§ SET EXERCISE A
Starting at the record line that contains "搜 索 (1228, 70)" and going through the final line of the records, write those lines out again, swapping "Locate" for "Find" and leaving everything else unchanged.

I don’t particularly recommend using this book slavishly as a textbook, going
through a page at a time.  As I wrote in earlier issues of GWS, there are better ways of
introducing children to numbers and their properties and operations than the ways
used in schools and in this book.  But if you want to know what the schools are doing,
or want to be sure from time to time that your children can do what they are doing in
schools, this book will help you do that.  In other words, it will do everything that a
correspondence course in arithmetic will do, and for much less money.

Though the book is too hard for beginning readers, most home-schooled
children of eight or older will be able to read it themselves, with perhaps an occasional
question.  I would recommend letting such children browse through the book in any
order they like.  I would guess that any confident children, working through the book as
a kind of challenge, would be able to cover all the material in a year and perhaps
much less.  (I’d like to hear about any such experiences.)

The beginning of the book is nice; the first three paragraphs:

From the very beginning of time man has been in need of a method of
expressing how many, whether it be sheep, plants, fish, etc.  At first man
needed only a few ways to express small quantities.  But as time went on, his
requirements increased and a system of numbers became essential.

Did you ever stop to wonder how the cave men indicated that they wanted or
needed one, two, or three items?  Judging from what we have observed among
uncivilized tribes in recent times, we know that they used parts of their bodies to
indicate quantities.  For example, they indicated the number one by pointing to
their noses, the number two by pointing to their eyes, and as time went on they
learned to use their fingers to express amounts up to ten.

When primitive men wanted to describe the number of sheep in a large herd,
they found it difficult to do so because they lacked a number system such as we
have today.  Their methods were simple but intelligent, since they had no
system for counting above ten.  As the flock passed by they placed one stone or
stick in a pile for each sheep as it passed.  The number of stones or sticks in the
pile then indicated the number of sheep in the flock.  This was inadequate since
there was no way of telling anyone else how large the flock was or for writing it
on paper.

The book was written in 1960, so it doesn’t contain any New Math (greater
than, less than, commutative property, etc.)  However, one of the many other
textbooks in this series is NEW MATH MADE SIMPLE.  We will be looking at that, and
some of the others, to see if they may be useful to parents.  Meanwhile, I strongly
recommend this one.

PHYSICS EXPERIMENTS FOR CHILDREN, by Muriel Mandell ($1.80 + post).

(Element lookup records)
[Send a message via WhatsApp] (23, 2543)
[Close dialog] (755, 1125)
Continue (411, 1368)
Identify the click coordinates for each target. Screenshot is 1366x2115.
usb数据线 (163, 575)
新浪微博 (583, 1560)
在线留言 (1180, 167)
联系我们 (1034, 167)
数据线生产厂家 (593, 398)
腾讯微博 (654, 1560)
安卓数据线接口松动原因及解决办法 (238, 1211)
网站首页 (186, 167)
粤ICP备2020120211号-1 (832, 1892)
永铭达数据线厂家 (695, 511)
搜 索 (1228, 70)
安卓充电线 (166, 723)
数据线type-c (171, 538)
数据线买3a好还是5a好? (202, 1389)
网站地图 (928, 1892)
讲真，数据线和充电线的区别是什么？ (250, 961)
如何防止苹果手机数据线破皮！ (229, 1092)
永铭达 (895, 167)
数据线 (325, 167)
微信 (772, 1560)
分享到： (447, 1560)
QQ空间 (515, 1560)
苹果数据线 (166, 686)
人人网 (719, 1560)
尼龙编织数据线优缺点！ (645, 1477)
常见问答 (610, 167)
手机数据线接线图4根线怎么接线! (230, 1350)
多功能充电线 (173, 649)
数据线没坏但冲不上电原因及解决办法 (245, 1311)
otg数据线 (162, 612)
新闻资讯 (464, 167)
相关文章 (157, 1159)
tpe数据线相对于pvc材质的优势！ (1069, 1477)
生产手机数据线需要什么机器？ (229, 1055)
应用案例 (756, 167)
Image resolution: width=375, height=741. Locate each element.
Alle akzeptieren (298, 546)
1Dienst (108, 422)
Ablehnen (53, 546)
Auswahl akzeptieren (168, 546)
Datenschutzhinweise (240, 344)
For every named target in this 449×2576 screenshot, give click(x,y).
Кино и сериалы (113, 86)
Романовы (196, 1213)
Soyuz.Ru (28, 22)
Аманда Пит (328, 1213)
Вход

§ SET EXERCISE B
According to the book review, in what year was the arithmetic book written?

§ TASK ANSWER A
搜 索 (1228, 70)
安卓充电线 (166, 723)
数据线type-c (171, 538)
数据线买3a好还是5a好? (202, 1389)
网站地图 (928, 1892)
讲真，数据线和充电线的区别是什么？ (250, 961)
如何防止苹果手机数据线破皮！ (229, 1092)
永铭达 (895, 167)
数据线 (325, 167)
微信 (772, 1560)
分享到： (447, 1560)
QQ空间 (515, 1560)
苹果数据线 (166, 686)
人人网 (719, 1560)
尼龙编织数据线优缺点！ (645, 1477)
常见问答 (610, 167)
手机数据线接线图4根线怎么接线! (230, 1350)
多功能充电线 (173, 649)
数据线没坏但冲不上电原因及解决办法 (245, 1311)
otg数据线 (162, 612)
新闻资讯 (464, 167)
相关文章 (157, 1159)
tpe数据线相对于pvc材质的优势！ (1069, 1477)
生产手机数据线需要什么机器？ (229, 1055)
应用案例 (756, 167)
Image resolution: width=375, height=741. Find each element.
Alle akzeptieren (298, 546)
1Dienst (108, 422)
Ablehnen (53, 546)
Auswahl akzeptieren (168, 546)
Datenschutzhinweise (240, 344)
For every named target in this 449×2576 screenshot, give click(x,y).
Кино и сериалы (113, 86)
Романовы (196, 1213)
Soyuz.Ru (28, 22)
Аманда Пит (328, 1213)
Вход

§ TASK ANSWER B
It was written in 1960.